Paternity dispute put to DNA test

Brothers clash over share of £300,000 trust

A COURT hearing into a bitter dispute over a £300,000 family trust fund was sensationally halted this week when a world-famous doctor at the centre of a paternity claim agreed to undergo a DNA test.
Until now, former BMA First Secretary, Dr John Havard, has declined repeated requests to give a DNA sample, even though wealthy Diana Northcott says he fathered her second son, David.
David, 39, of Warrender Road, Tufnell Park, is clashing with his brother Adrian , 44, at London’s High Court over their respective paternities in a struggle for stakes in a fund set up in part by the man they have long presumed to be their wealthy grandfather, George Northcott, in 1955.
In 1962 their mother Diana had married George’s son, John Northcott, and soon fell pregnant with Adrian. Four years later she had another baby, and for decades, to the outside world, it seemed both boys were legitimate.
But in 2001 Mrs Northcott, 79, told those in charge of the trust fund that David’s father was, in fact, Cambridge-educated Dr Havard, 83.
Dr Havard categorically denies the allegation, but has so far declined to take a DNA test.

Record extracts –
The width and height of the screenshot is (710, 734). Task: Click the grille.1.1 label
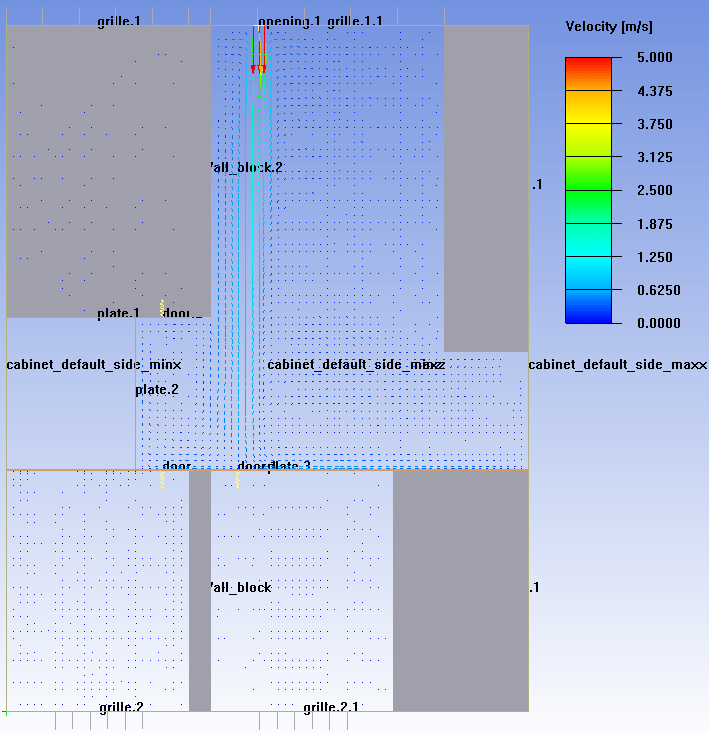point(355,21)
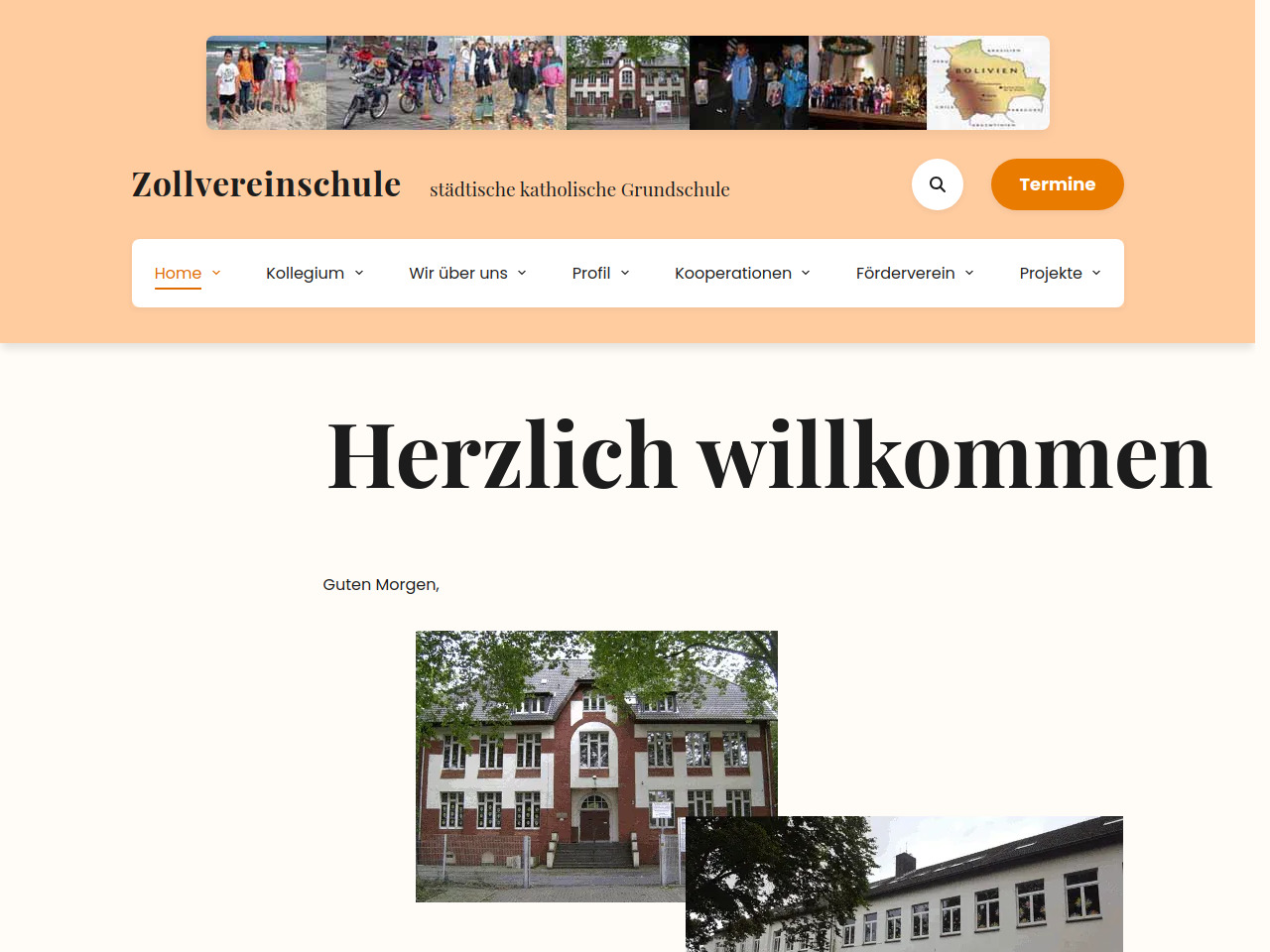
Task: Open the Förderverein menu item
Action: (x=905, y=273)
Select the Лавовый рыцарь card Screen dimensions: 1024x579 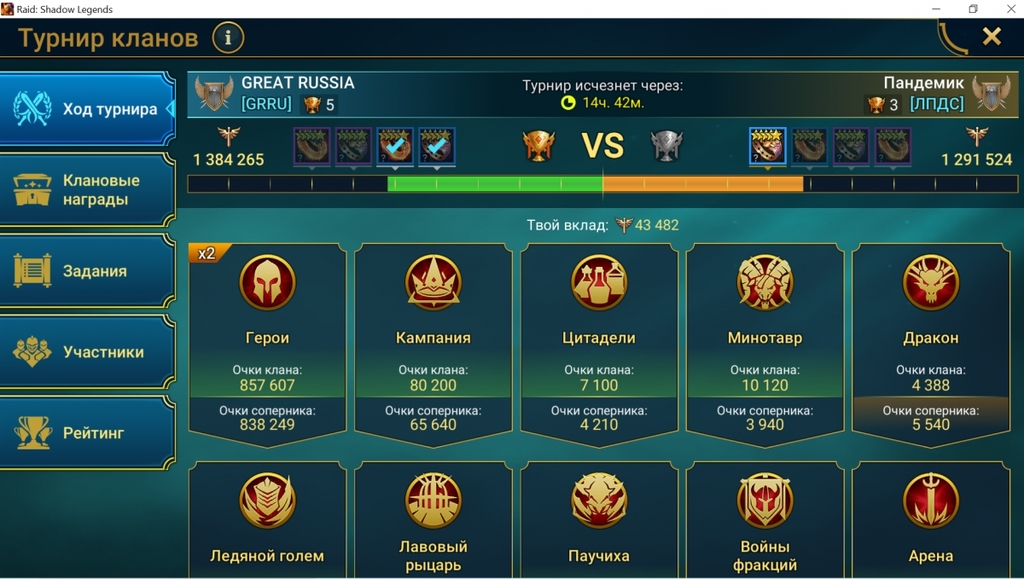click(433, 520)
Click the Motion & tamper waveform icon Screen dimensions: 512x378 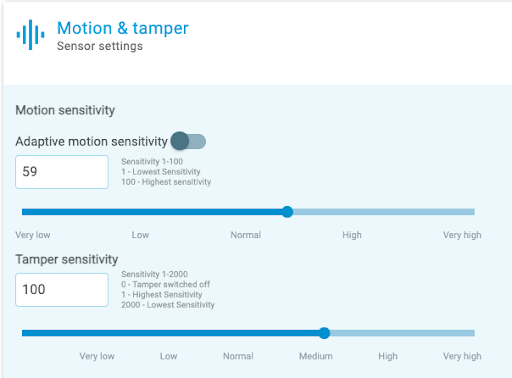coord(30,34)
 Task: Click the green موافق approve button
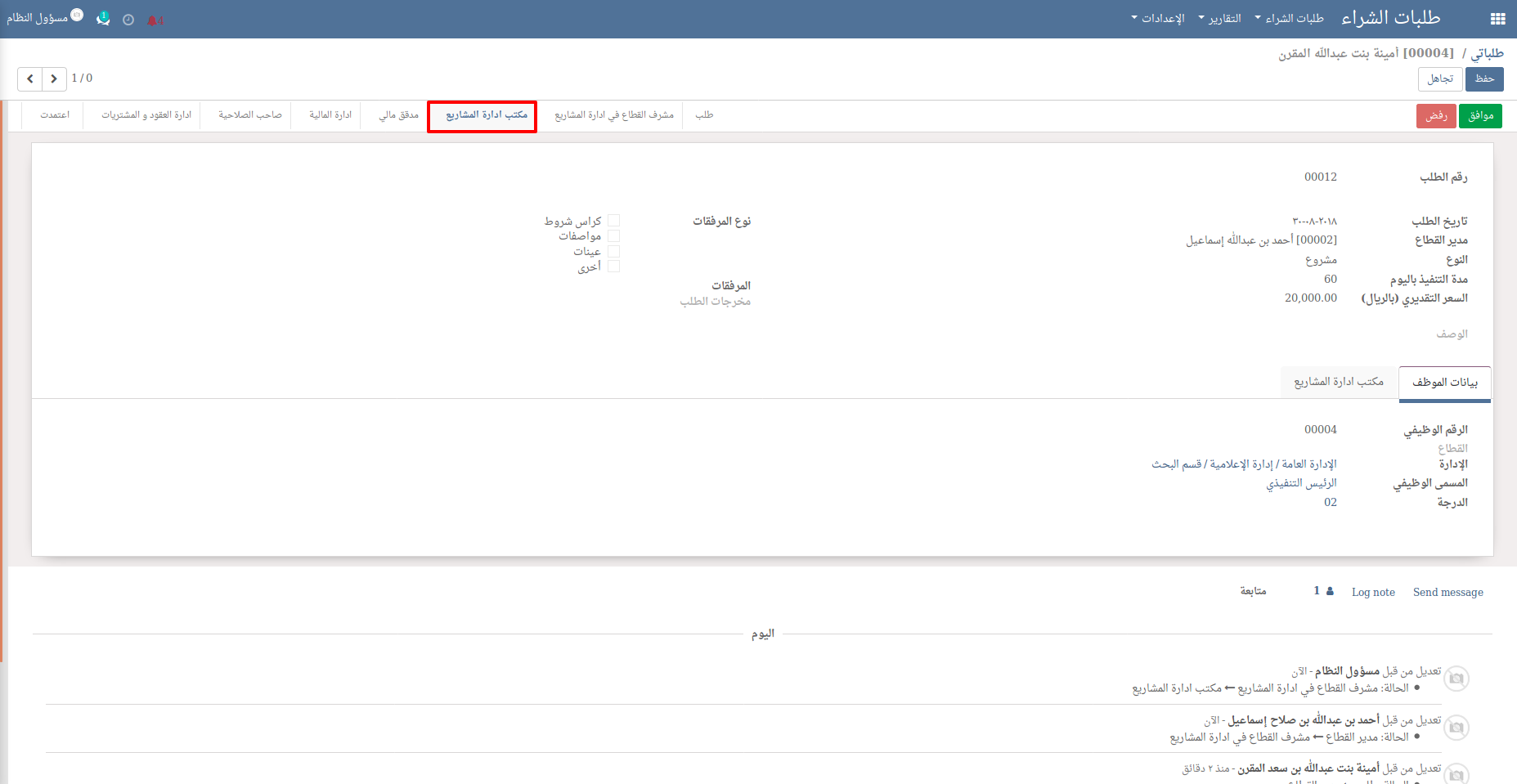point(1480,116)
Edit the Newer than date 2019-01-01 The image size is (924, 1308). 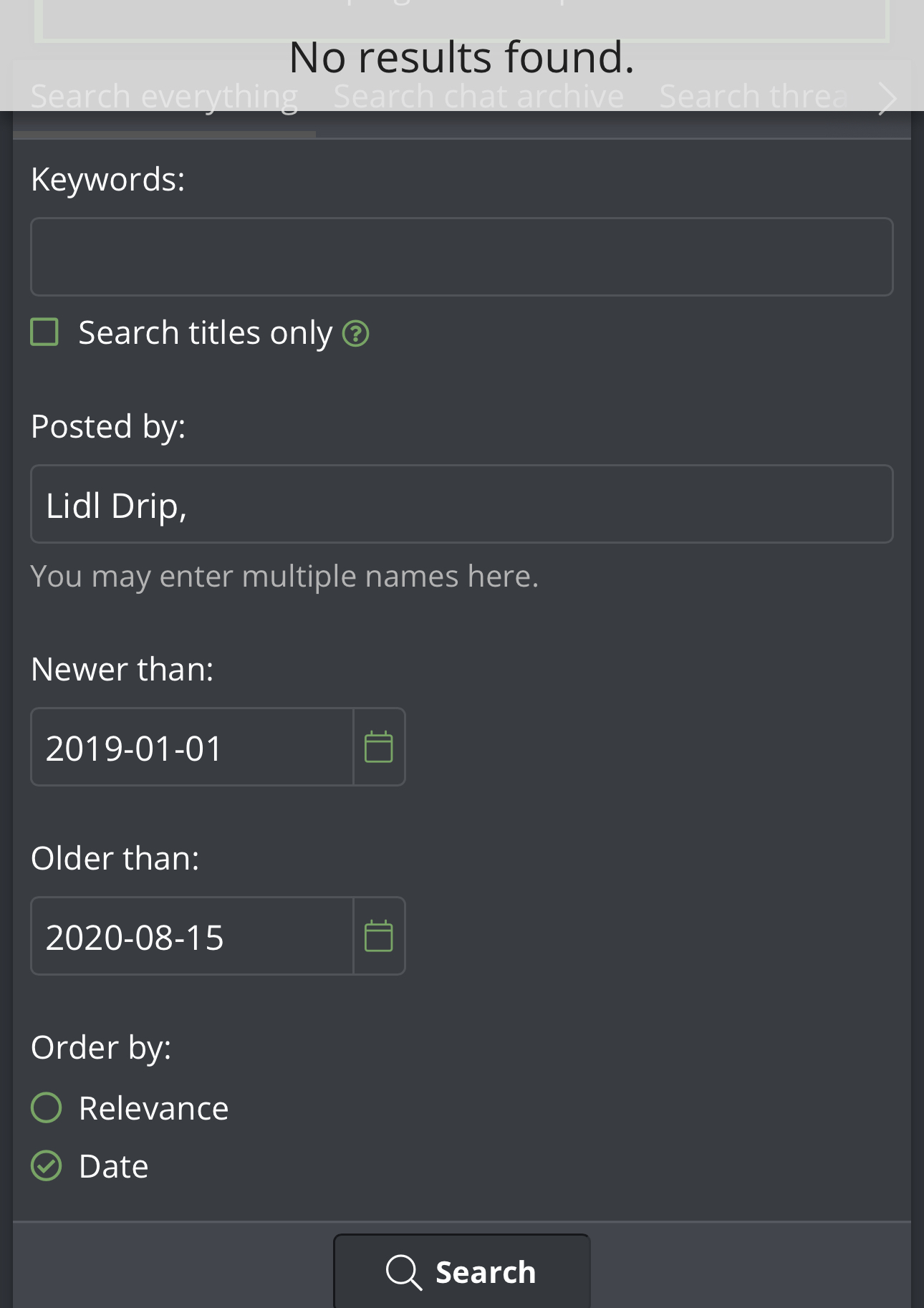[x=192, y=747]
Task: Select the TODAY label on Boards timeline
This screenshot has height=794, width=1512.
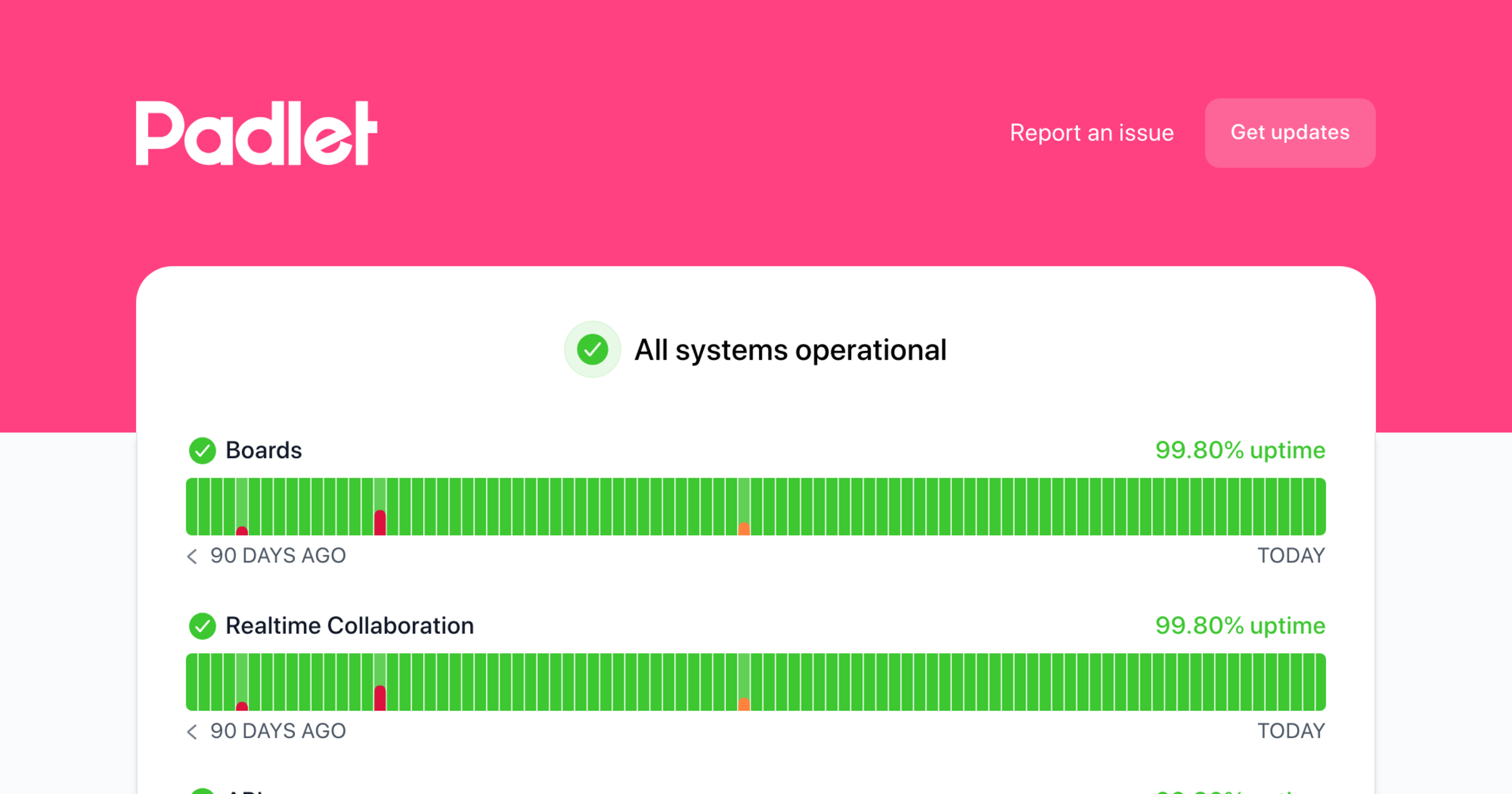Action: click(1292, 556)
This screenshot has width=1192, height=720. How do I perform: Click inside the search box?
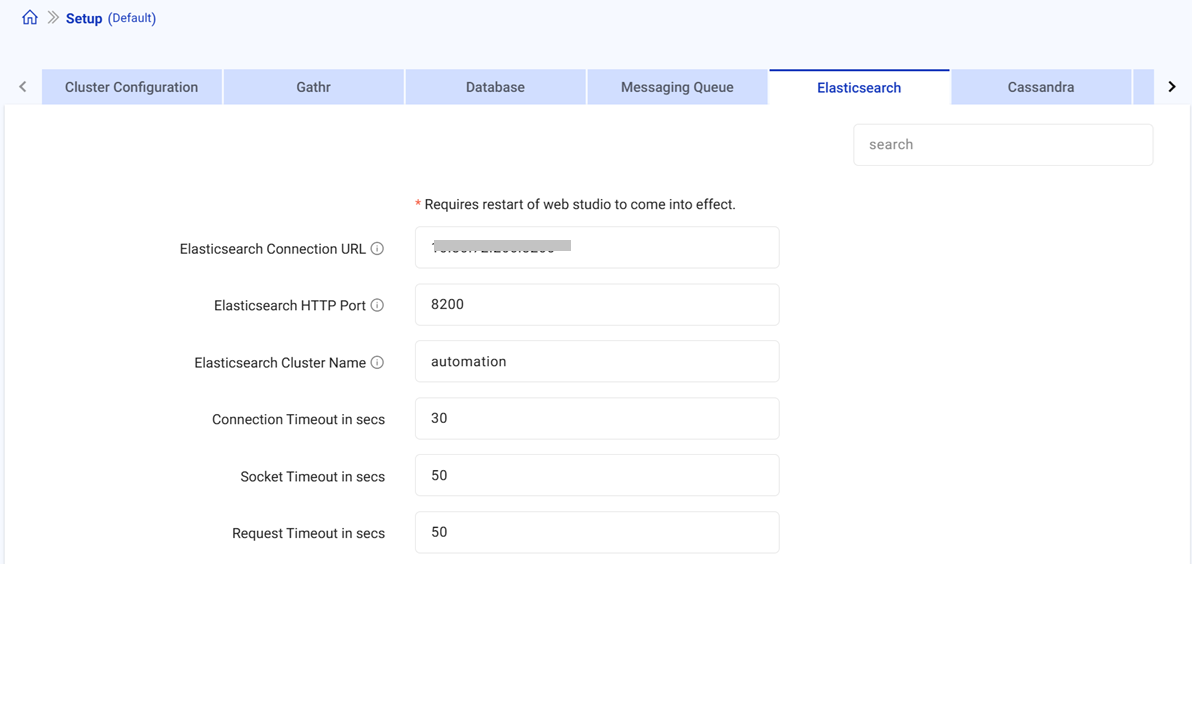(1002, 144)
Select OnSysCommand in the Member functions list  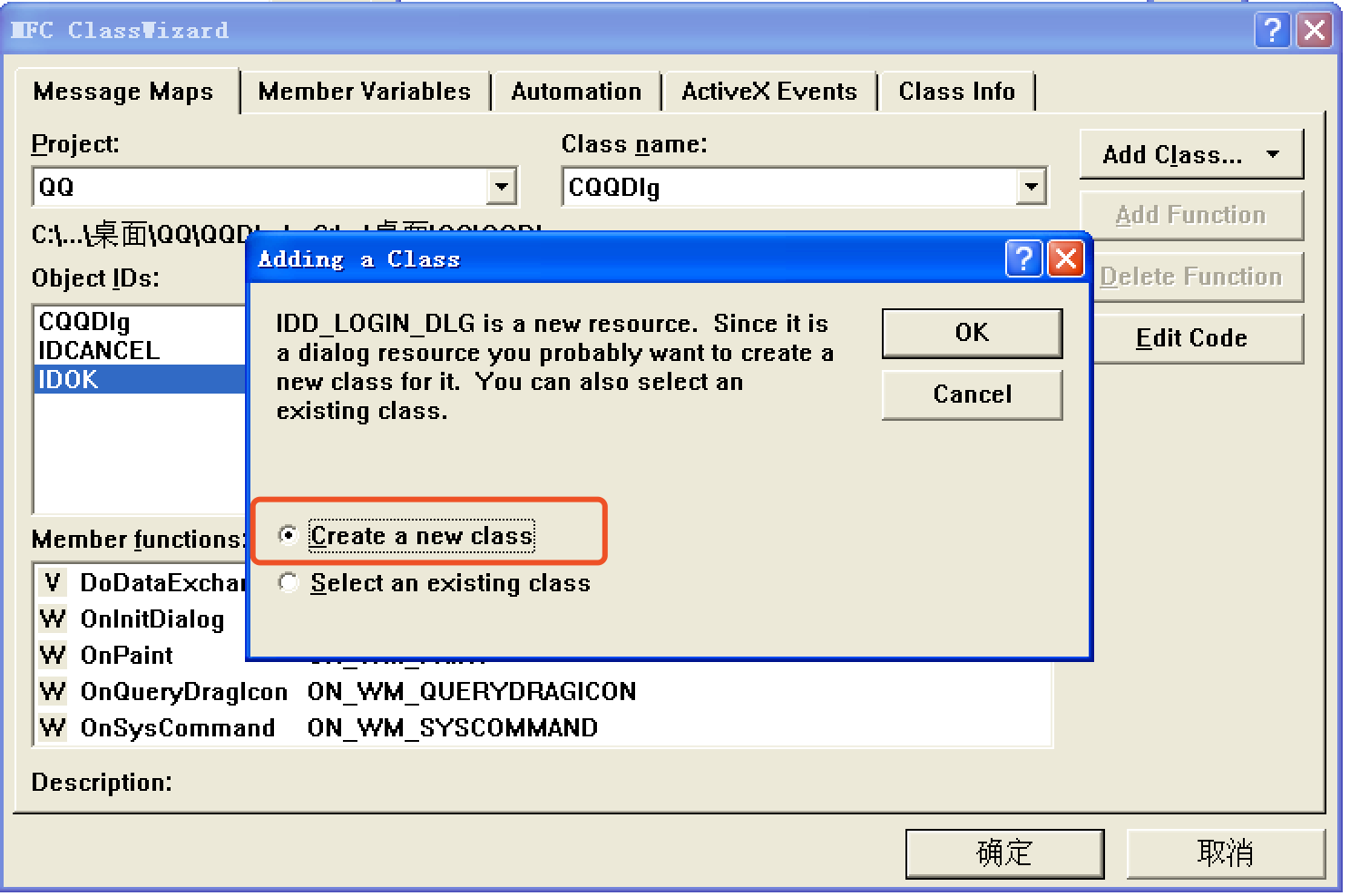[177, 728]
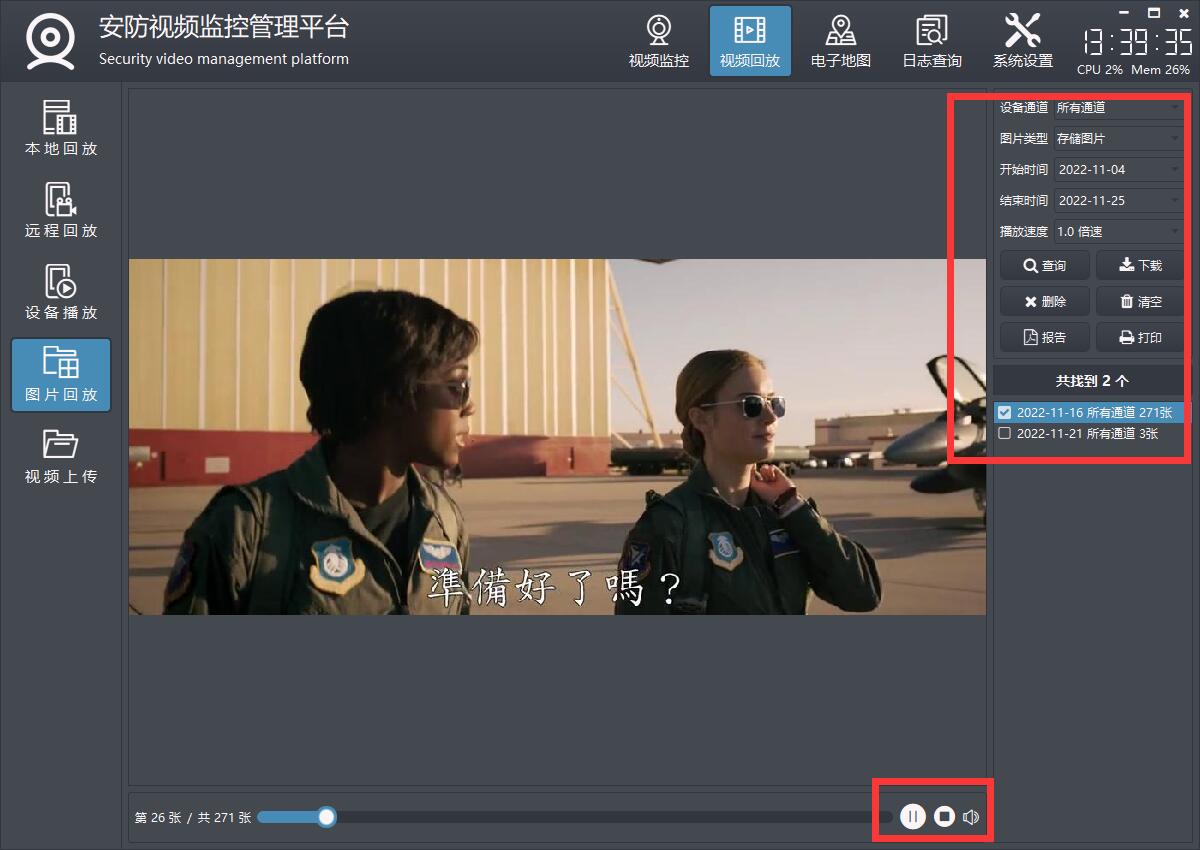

Requirement – Continue the news article on the Northcott trust fund paternity dispute, starting after its last sentence.

Answer to this task –
Both Adrian and David have undergone tests, which show it is 99.84 per cent likely they are not full brothers.
This week, after David had given more evidence in the case, Mr Justice Blackburne agreed to adjourn the paternity hearing after he was told by Richard Buswell, for David, that Dr Havard has had a change of heart over a DNA test.
Mr Buswell said: “He is an honourable man. He is a professional, a barrister as well as a doctor, and he intends to fulfil his obligations.”
Mr Justice Blackburne had been told that the trustees of the fund are seeking to establish whether David is the son of John Northcott. If it is found he is not, it will effectively mean he will no longer benefit under the trust.
But he, in turn, has raised question marks over the paternity of Adrian.
Mrs Northcott, of Guildford, Surrey, told the hearing that, desperate for a daughter after a girl, Fiona, from her first marriage died at the age of two, she asked Dr Havard, a childhood friend, to help her out.
She said that, after meeting him at his private members’ club, Oxford and Cambridge, in Pall Mall in the spring of 1966, he agreed to assist.
“He was very gallant about it, saying something like ‘how could one refuse’,” Mrs Northcott told the judge.
Mrs Northcott duly became pregnant, but rather than the daughter she wanted, she had a second son, David. She says her affair with Dr Havard, who has not been in court, continued until 1970.
Father-of-three Dr Havard, who became David’s godfather, says he could not have been the father as he was out of the country at the time David was conceived.